En effet, plusieurs intervenants, originaires des régions du Nord, ont fait part de leur sentiment que l’Etat (sans préciser s’il s’agissait du niveau national ou local) tendait à ne pas assurer l’égalité des communautés et des individus notamment dans le domaine de la justice. D’autres voix se sont élevées également pour faire part de cas de népotisme ou de préférence familiale.

QuestionnementSelon vous, est-ce que les autorités de l’Etat assurent l’égalité de tous les Maliens ?

QuestionnementComment l’Etat s’assure-t-il de l’égalité de toutes les communautés ?

Quatrième élément : économie, emploi, et lutte contre le recrutement par les groupes concurrents de l’Etat

« Chez vous, quand il y a trop de pluie ou pas assez, les agriculteurs reçoivent des subventions. Chez nous, quand il ne pleut pas, il ne nous reste que nos yeux pour pleurer. Quand il n’y a rien, il n’y a rien ».

Derrière les demandes exprimées d’un Etat capable de pallier aux aléas climatiques, les intervenants évoquent l’impact de l’économie sur les relations entre les communautés mais également sur leurs membres.
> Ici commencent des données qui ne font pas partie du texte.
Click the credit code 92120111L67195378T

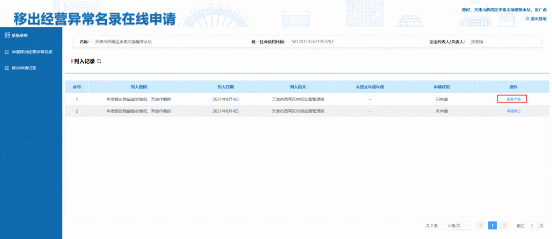(x=312, y=41)
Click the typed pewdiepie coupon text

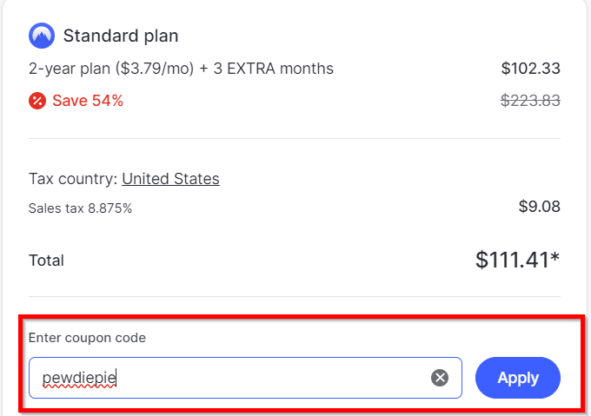(79, 378)
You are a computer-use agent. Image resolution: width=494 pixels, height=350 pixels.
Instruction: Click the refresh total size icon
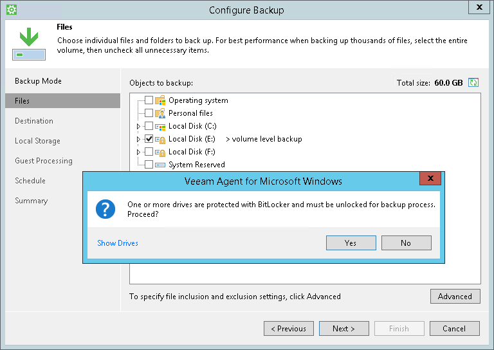tap(474, 83)
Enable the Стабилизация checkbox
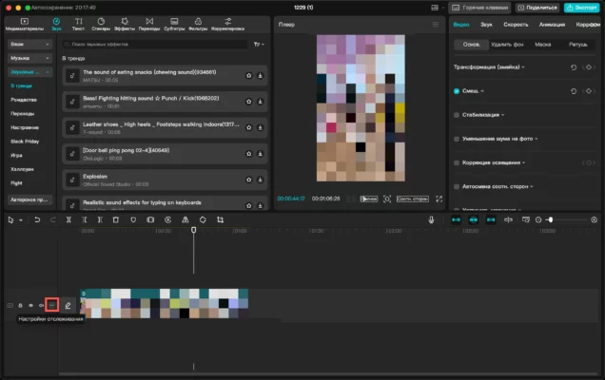605x380 pixels. 457,115
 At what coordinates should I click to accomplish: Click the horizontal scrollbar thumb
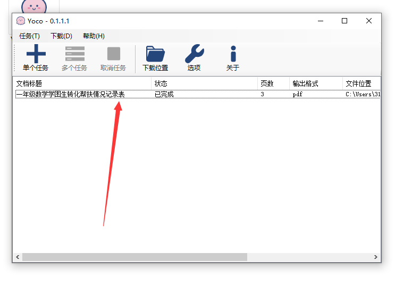pyautogui.click(x=135, y=257)
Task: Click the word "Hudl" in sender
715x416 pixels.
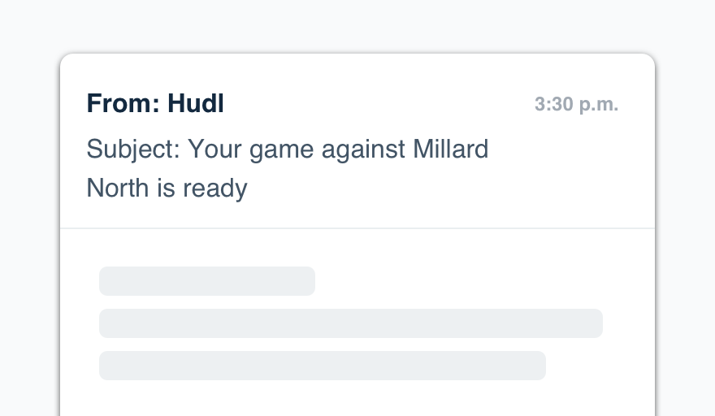Action: tap(196, 104)
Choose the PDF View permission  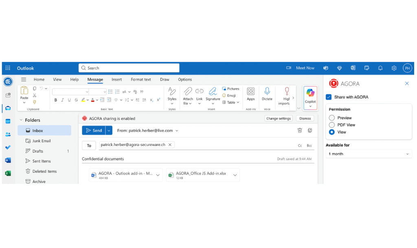tap(331, 125)
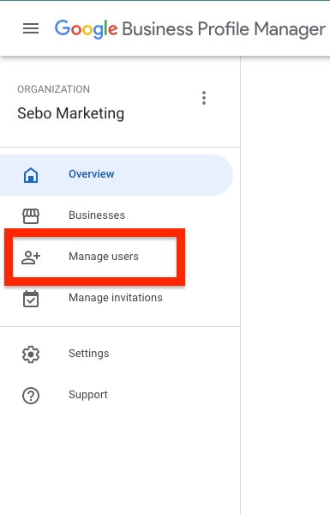The width and height of the screenshot is (330, 515).
Task: Click the Business Profile Manager title
Action: (x=224, y=29)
Deux articles de presse, l’un daté de février 2014, l’autre d’aout 2013, ont été discutés. Le plus récent fait état des tensions entre communautés peuhles et touaregs dans la zone de Gao où des vols de bétail ont été commis, engendrant un cycle de violence entre les deux communautés qui s’est soldé par plusieurs dizaines de morts. Outre l’histoire de la relation entre ces deux communautés, il apparaît, au vu du traitement qu’en ont fait les médias maliens, que l’origine des vols de bétail soit partiellement à trouver dans l’état d’extrême dénuement dans lequel se serait trouvé la tribu touareg réfugiés de l’autre coté de la frontière mauritanienne.

D’autres témoignages viennent appuyer le deuxième article de presse discuté collectivement. Celui-ci relate des faits qui se sont déroulés à l’été 2013 à la frontière algérienne et qui opposent la communauté touareg Idnan et des membres de la tribu des arabes Bérabiche. Si, ici encore, les deux communautés ont une histoire de relations émaillée d’épisodes de violence, les faits mettent en avant la concurrence que les deux communautés se font actuellement pour le contrôle d’une partie des flux illicites qui transitent à travers la frontière malo-algérienne. Cet enjeu financier non négligeable est à comprendre dans un contexte où légitimité et source d’emploi peuvent rapidement aller de pair, l’Etat restant peu capable de fournir les clés d’un développement économique capable de générer des emplois légaux dans les régions les plus reculés du Mali.

Enfin, d’autres témoignages font état de la recrudescence de vols commis contre les marchands qui se rendent aux marchés hebdomadaires dans le Nord. Des barrages organisés sur les axes routiers et les pistes permettent à des bandits et parfois, selon les témoignages, à des militaires, de racketter les commerçants.

Cinquième élément : les
marqueurs de tension

  • les attaques de forains
  • le vol de bétail
  • les mariages intercommunautaires
  • la perception de légitimité des autorités coutumières et étatiques
  • la participation à des évènements collectifs : marchés, cérémonies, évènements culturels
  • amalgame : cas d’injures, de dénonciation
  • appels à la haine contre une communauté ou un groupe
  • qui contrôle les postes-clés du territoire ? Y a-t-il une alternance politique observable ?
  • comment les communautés gèrent le retour et la réintégration des membres réels ou supposés des milices rebelles ?
  • présence réelle ou avérée de groupes armés sur le territoire ?
  • évaluation de la présence d’armes
  • concurrence sur les postes économiques : quand les touaregs ont commencé à faire du petit commerce, les arabes leur ont volé leurs voiture pour couper le pied à la concurrence.